■ Assignment ■
Return exactly the run of lines that begins at the line containing "Strona główna (521, 1234)" and ends at the last line of the material below; pictures stay out.

■ Exercise input ■
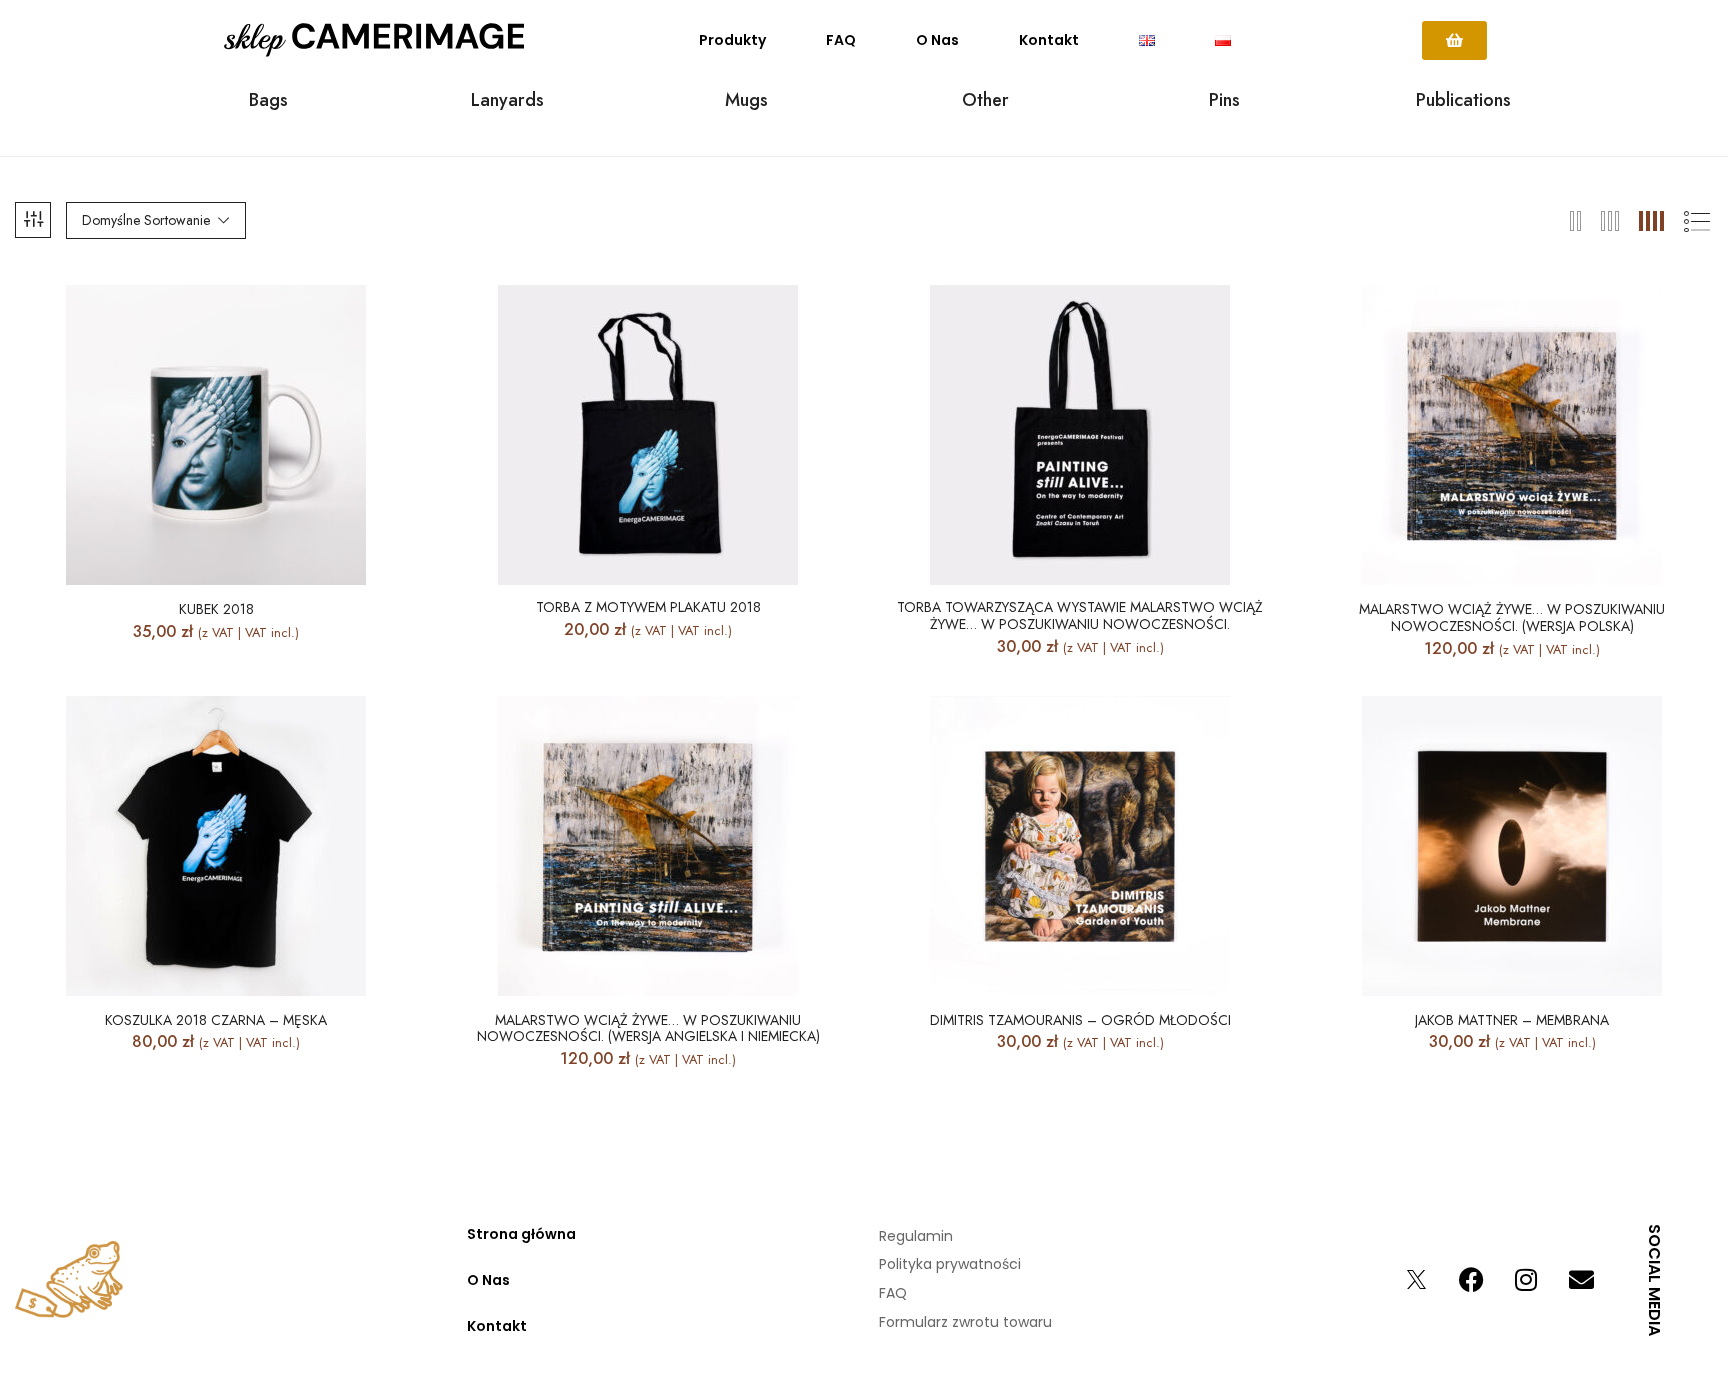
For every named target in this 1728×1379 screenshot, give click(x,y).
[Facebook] (1471, 1280)
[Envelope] (1581, 1280)
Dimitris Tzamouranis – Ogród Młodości (1080, 1020)
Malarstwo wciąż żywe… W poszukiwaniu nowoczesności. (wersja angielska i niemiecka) (648, 1029)
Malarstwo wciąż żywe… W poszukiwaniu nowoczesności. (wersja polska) (1512, 618)
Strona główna (521, 1234)
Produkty (732, 40)
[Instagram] (1526, 1280)
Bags (268, 101)
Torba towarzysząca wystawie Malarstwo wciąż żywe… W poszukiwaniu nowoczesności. (1080, 616)
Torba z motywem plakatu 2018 (648, 607)
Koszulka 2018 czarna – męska (216, 1020)
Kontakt (1049, 40)
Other (985, 101)
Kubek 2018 (216, 609)
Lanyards (507, 101)
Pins (1224, 101)
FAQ (841, 40)
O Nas (937, 40)
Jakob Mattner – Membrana (1512, 1020)
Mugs (746, 101)
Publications (1463, 101)
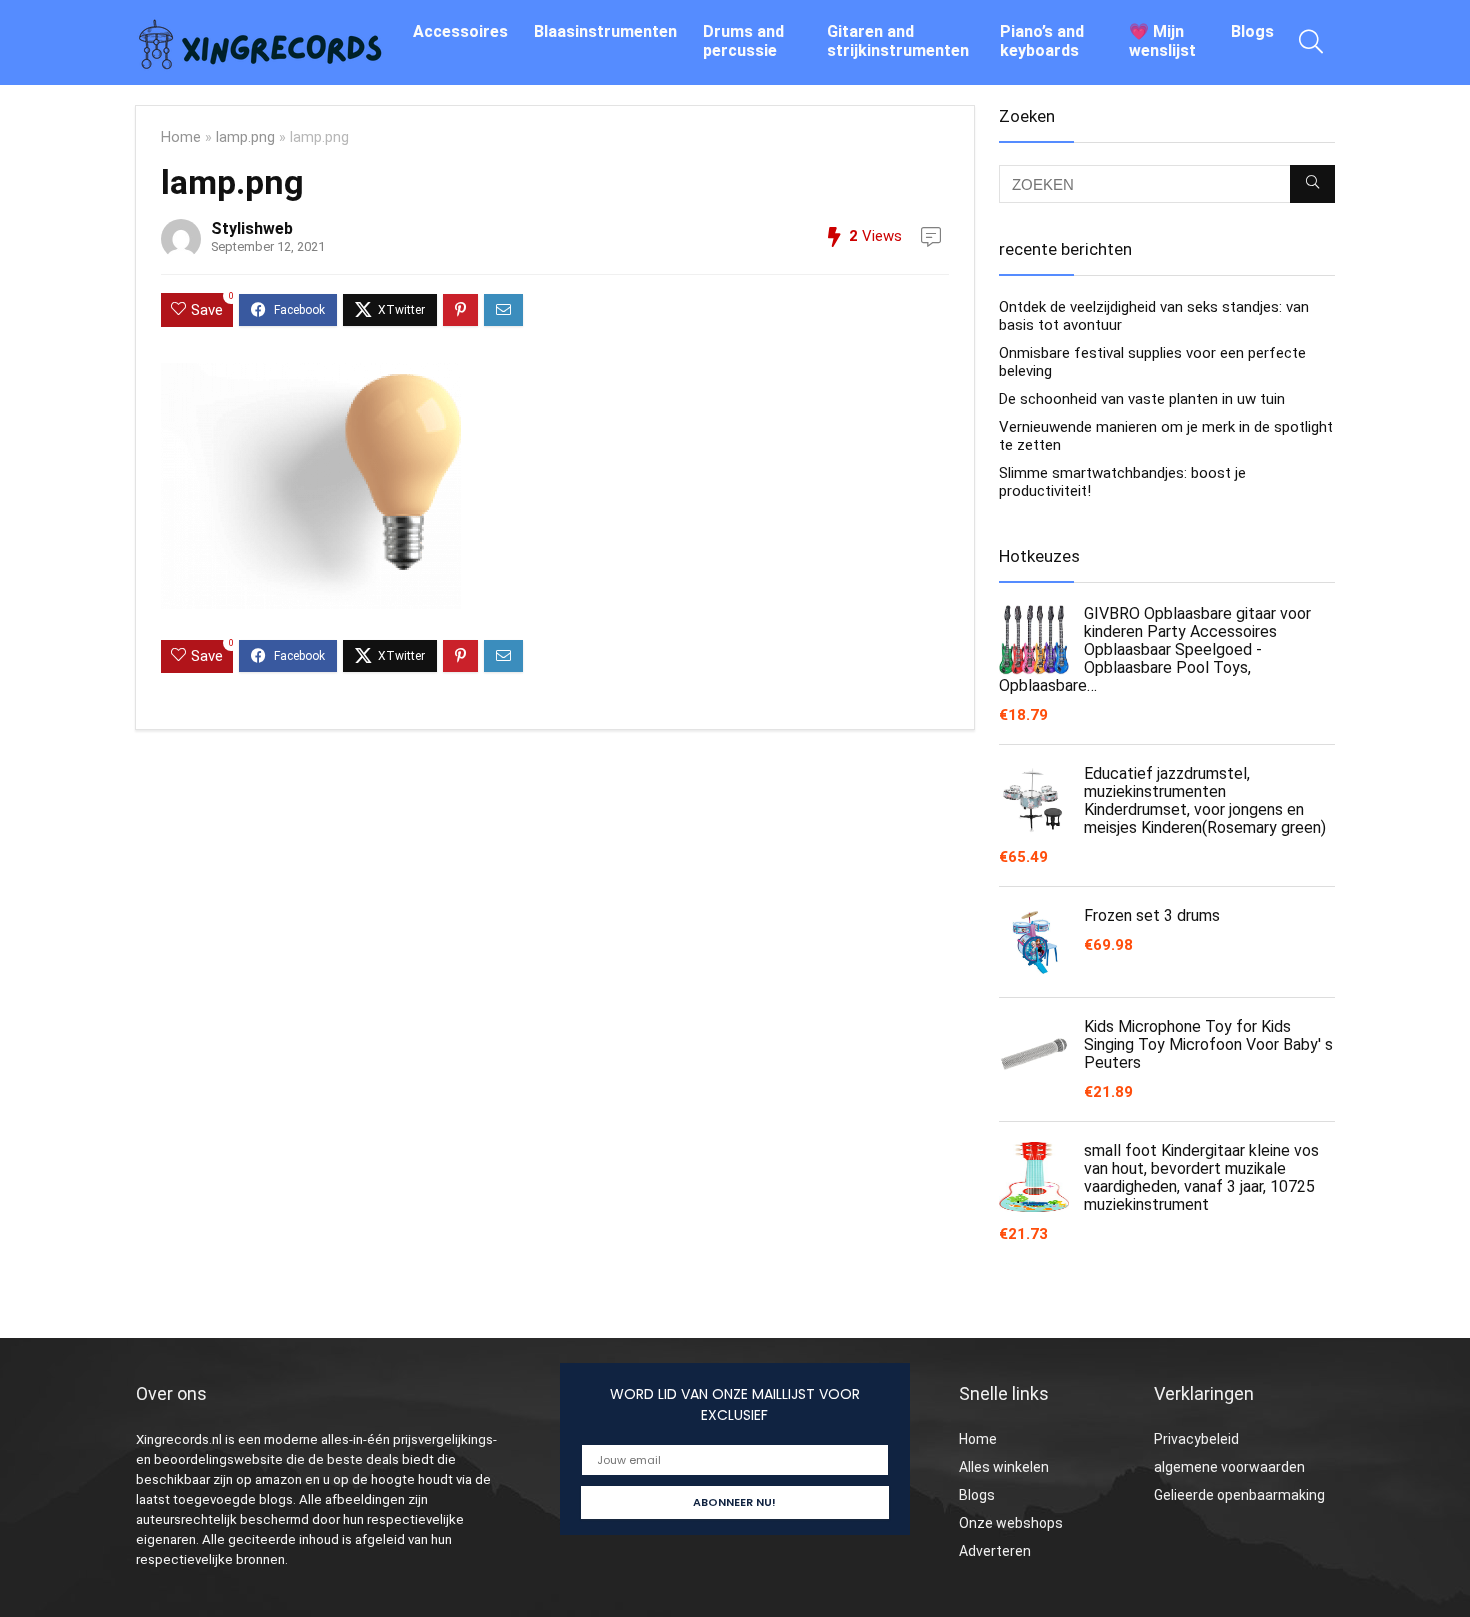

■ Completed task ■
Strona główna (521, 1234)
Produkty (732, 40)
[Instagram] (1526, 1280)
Bags (268, 101)
Torba towarzysząca wystawie Malarstwo wciąż żywe… W poszukiwaniu nowoczesności. (1080, 616)
Torba z motywem plakatu 2018 (648, 607)
Koszulka 2018 czarna – męska (216, 1020)
Kontakt (1049, 40)
Other (985, 101)
Kubek 2018 (216, 609)
Lanyards (507, 101)
Pins (1224, 101)
FAQ (841, 40)
O Nas (937, 40)
Jakob Mattner – Membrana (1512, 1020)
Mugs (746, 101)
Publications (1463, 101)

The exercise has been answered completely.